Bonita lagi-lagi tertawa. Untunglah kios komik sedang sepi, sehingga ia tak perlu menganggu orang lain dengan kebodohan Kun.
“Cacing? Apa salahnya cacing?. Bukan, maksudku dari semua teman prianya, nggak ada satupun yang mengakui anak itu.”
“Ah gampang. Nanti setelah anak itu lahir, sodorkan saja kwitansi persalinan ke hidung mereka, yang lari berarti bapaknya.”
“Kalau ada lomba siapa paling bodoh dan pesertanya cuma kau dan keledai, si keledai pasti juara dua.” Boni mendesis tak percaya. Laki-laki single manapun pasti akan lari terbirit-b***t jika disodorkan secarik kertas tagihan dari seorang ibu tunggal dengan empat anak dan orok baru lahir yang belum tentu dialah bapaknya. Jika ada yang menerima bencana itu dengan sukacita, bisa dipastikan dia sudah gila.
“Lanjut. Apa kau masih punya saudara ajaib lainnya?” Kun tak peduli dengan ejekan Boni.
“Yang ketiga masih perempuan. Dia tipe orang yang tak menerima kenyataan. Menolak menerima kalau Bapak sudah lama bangkrut dan ibuk sakit-sakitan. Menolak menyadari bahwa ia harus mencari makan untuknya sendiri dan menerima kenyataan bahwa tidak ada yang bisa lagi dijadikannya tumpuan.”

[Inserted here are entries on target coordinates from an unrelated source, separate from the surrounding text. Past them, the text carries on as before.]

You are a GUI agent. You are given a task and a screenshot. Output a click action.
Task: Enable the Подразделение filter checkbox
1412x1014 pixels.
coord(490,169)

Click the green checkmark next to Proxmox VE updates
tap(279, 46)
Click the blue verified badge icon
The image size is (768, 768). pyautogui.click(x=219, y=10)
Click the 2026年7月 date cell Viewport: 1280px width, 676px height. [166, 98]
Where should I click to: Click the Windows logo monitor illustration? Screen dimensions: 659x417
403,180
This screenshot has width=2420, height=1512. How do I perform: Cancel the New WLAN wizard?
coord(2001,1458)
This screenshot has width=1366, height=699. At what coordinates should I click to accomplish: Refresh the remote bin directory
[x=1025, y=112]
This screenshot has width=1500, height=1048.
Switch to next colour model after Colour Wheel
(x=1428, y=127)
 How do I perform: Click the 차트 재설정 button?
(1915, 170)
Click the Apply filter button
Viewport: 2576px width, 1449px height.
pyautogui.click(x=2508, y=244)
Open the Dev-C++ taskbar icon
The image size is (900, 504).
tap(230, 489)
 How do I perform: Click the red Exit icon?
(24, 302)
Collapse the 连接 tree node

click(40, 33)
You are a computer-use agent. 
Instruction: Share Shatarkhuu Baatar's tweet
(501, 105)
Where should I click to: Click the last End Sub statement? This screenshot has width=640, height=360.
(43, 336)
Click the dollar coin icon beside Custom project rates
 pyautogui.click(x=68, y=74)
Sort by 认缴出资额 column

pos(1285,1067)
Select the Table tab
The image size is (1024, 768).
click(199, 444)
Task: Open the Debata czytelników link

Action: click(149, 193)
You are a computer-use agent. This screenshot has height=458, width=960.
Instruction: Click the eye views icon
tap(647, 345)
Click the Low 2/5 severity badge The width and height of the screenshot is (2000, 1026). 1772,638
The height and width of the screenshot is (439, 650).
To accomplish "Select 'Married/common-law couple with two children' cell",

“Apa dia juga anggota Parlemen.”
Boni hanya tersenyum tipis. “Bukan. Dia sudah lama meninggal. Mati bunuh diri.”
Kun menarik napas pelan dan tak tahu harus bicara apa. “Mungkin adik laki-lakimu masih punya harapan.”
“Nggak juga. Selain membuatku susah, dia juga penjudi, pemabuk dan suka pukul istri. Hanya Tuhan yang tahu kapan dia bakalan mati.”
“Setuju.” Kun menganggukkan kepala. Satu suara soal si adik yang nggak tahu malu ini. Percuma berharap orang jahat untuk mati, karena Tuhan selalu memberikan jenis manusia yang satu ini umur yang panjang.
“Bagaimana dengan ibumu?”
“Ibuk? Hmm… Ibumu sendiri gimana?”
“Cantik.”
“Ibuku juga. Tapi pengkhianatan suami dan anak-anak laknat sudah mengahpus wajah cantik itu sejak lama. Dirinya bahkan tak tahu cara untuk tersenyum.”
“Kau pasti sangat mengasihi ibumu.”
Tawa Bonita terdengar sangat getir. Puncak dari permasalahan keluarganya justru ada pada diri seseorang yang jutru dilindunginya mati-matian. “Nggak juga. Diantara semua j*****m itu, aku justru paling membenci beliau.”